La présidence de Spiegelman

En dehors de l’immense satisfaction de voir élu ce grand auteur à la dignité de membre de l’Académie des Grands Prix d’Angoulême, l’élection de Spiegelman n’est pas d’une grande nouveauté : avant lui, les choix d’Eisner et de Crumb étaient bien plus couillus. On sait que Spiegelman qui est un proche de Lorenzo Mattotti et qui a épousé une femme française, navigue entre New York et Paris. Le FIBD n’est même pas le premier festival qui le gratifie de la qualité d’hôte d’honneur, celui de Solliès-Ville l’a fait avant lui., le dessinateur américain, qui a le sens de l’histoire, s’est considérablement investi dans les deux expositions qu’il a pilotées sur les bords de la Charente. Ceux qui le connaissent savent à quel point il est exigeant et méticuleux. Outre la rétrospective de son œuvre qui s’annonce exceptionnelle et dans laquelle il tentera de convaincre le public qu’il n’est pas l’homme d’un seul livre, le regard croisé qu’il s’apprête à établir entre la BD américaine et la BD européenne s’avère passionnant.

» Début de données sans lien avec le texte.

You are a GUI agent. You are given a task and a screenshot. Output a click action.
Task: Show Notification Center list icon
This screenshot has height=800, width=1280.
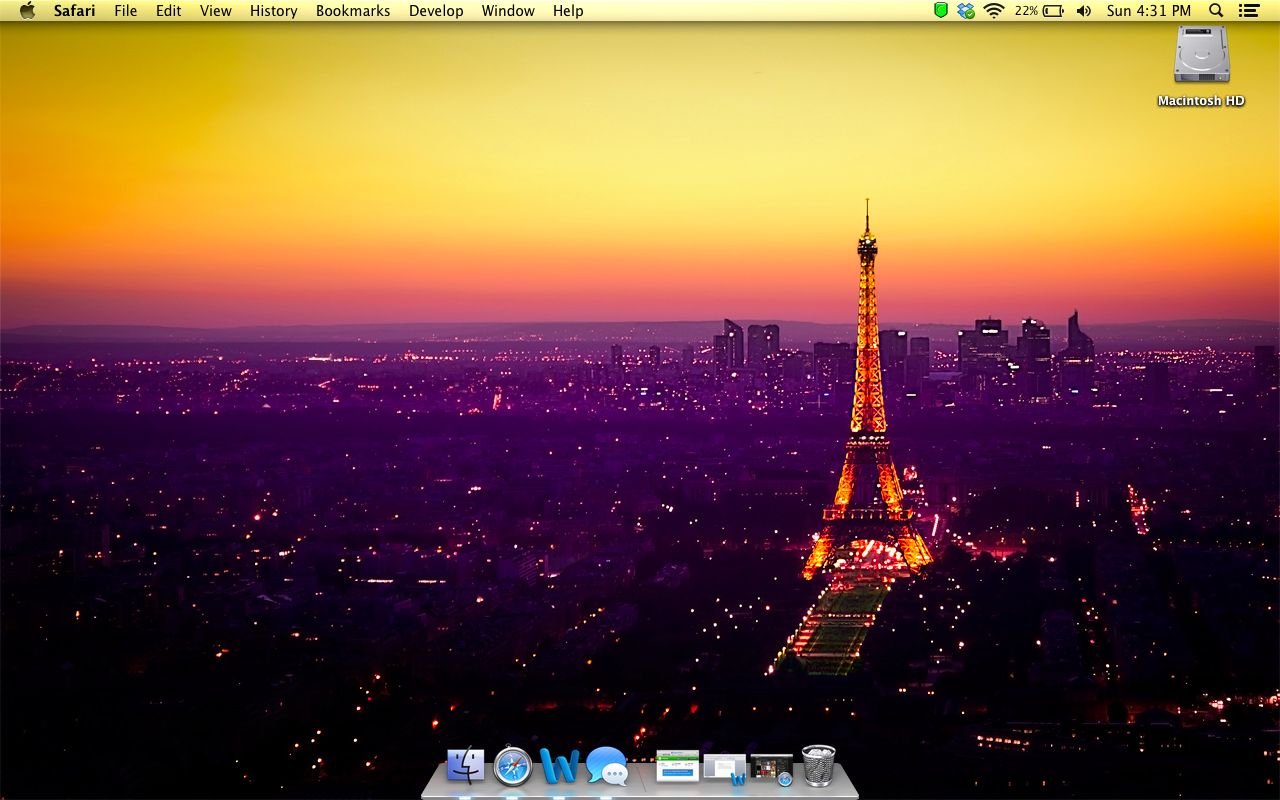1248,11
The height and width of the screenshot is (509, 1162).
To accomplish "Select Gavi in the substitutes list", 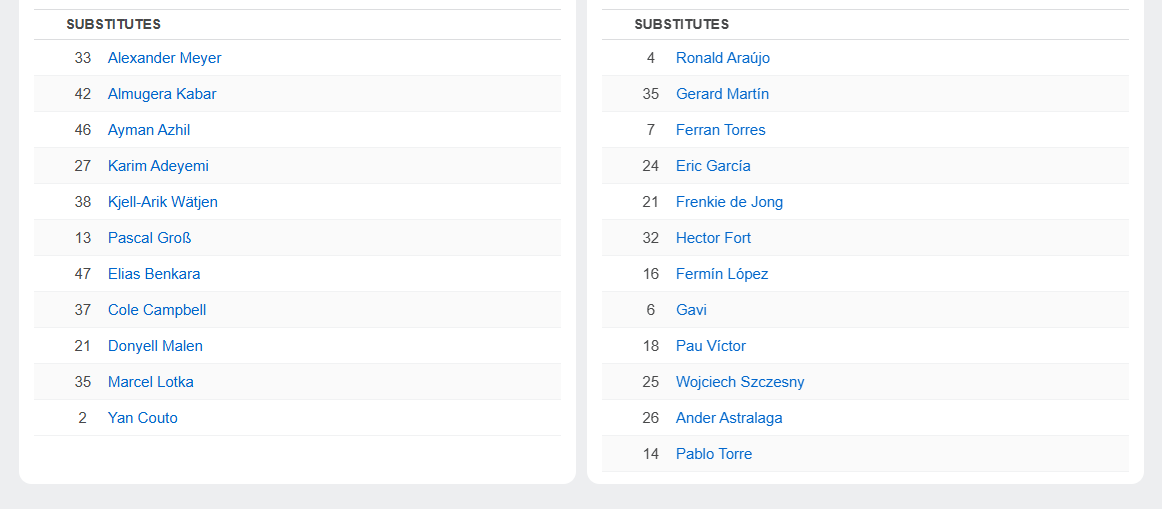I will 691,310.
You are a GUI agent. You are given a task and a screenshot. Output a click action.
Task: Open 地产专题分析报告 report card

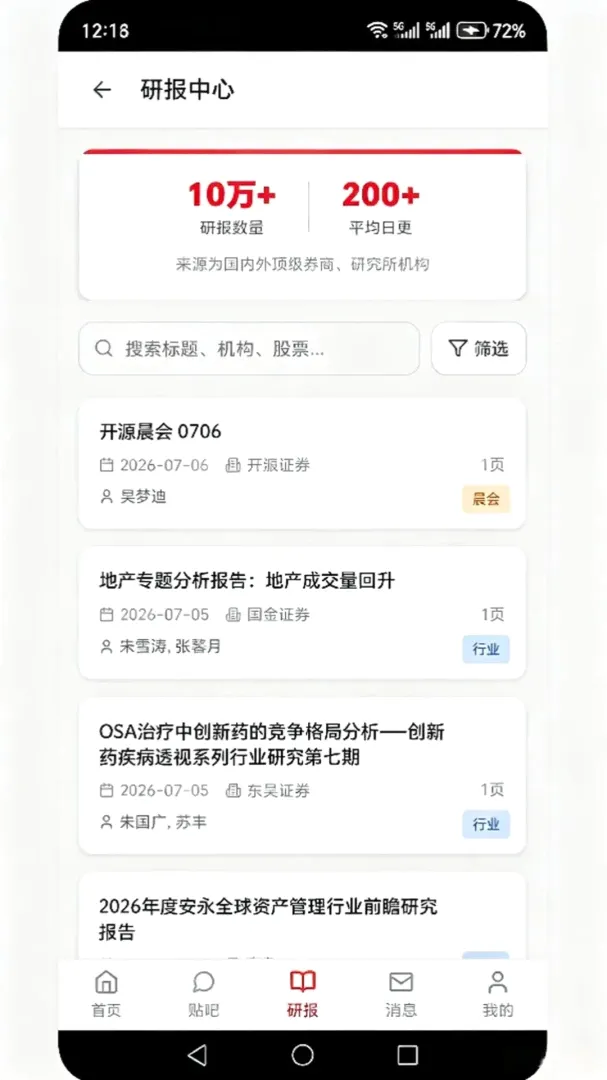tap(302, 613)

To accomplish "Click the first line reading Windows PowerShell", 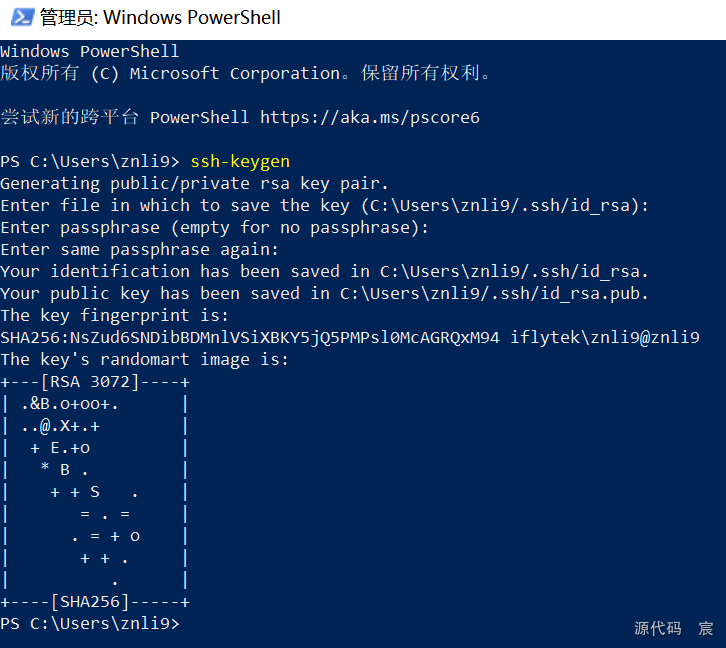I will click(x=89, y=51).
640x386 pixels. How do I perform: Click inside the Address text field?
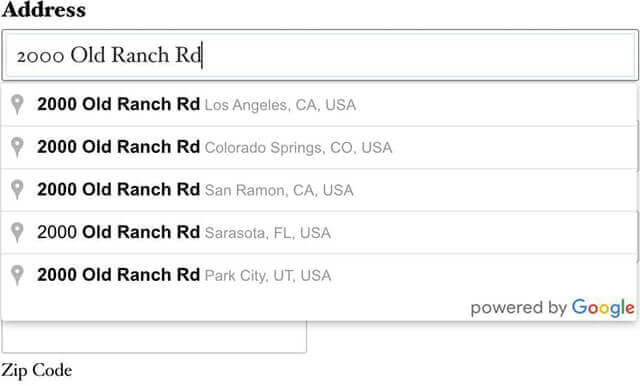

Le grand message que veut faire passer Spiegelman aux Européens, chose qu’il a rappelée lors de la conférence de presse, c’est que nous, Européens, nous n’avons pas à être complexés face aux comics et aux mangas : nos standards artistiques et économiques sont dignes d’intérêt car bien ils sont bien plus ancrés dans les Beaux-arts que les machines commerciales américaines et asiatiques, et donc admirées par tous.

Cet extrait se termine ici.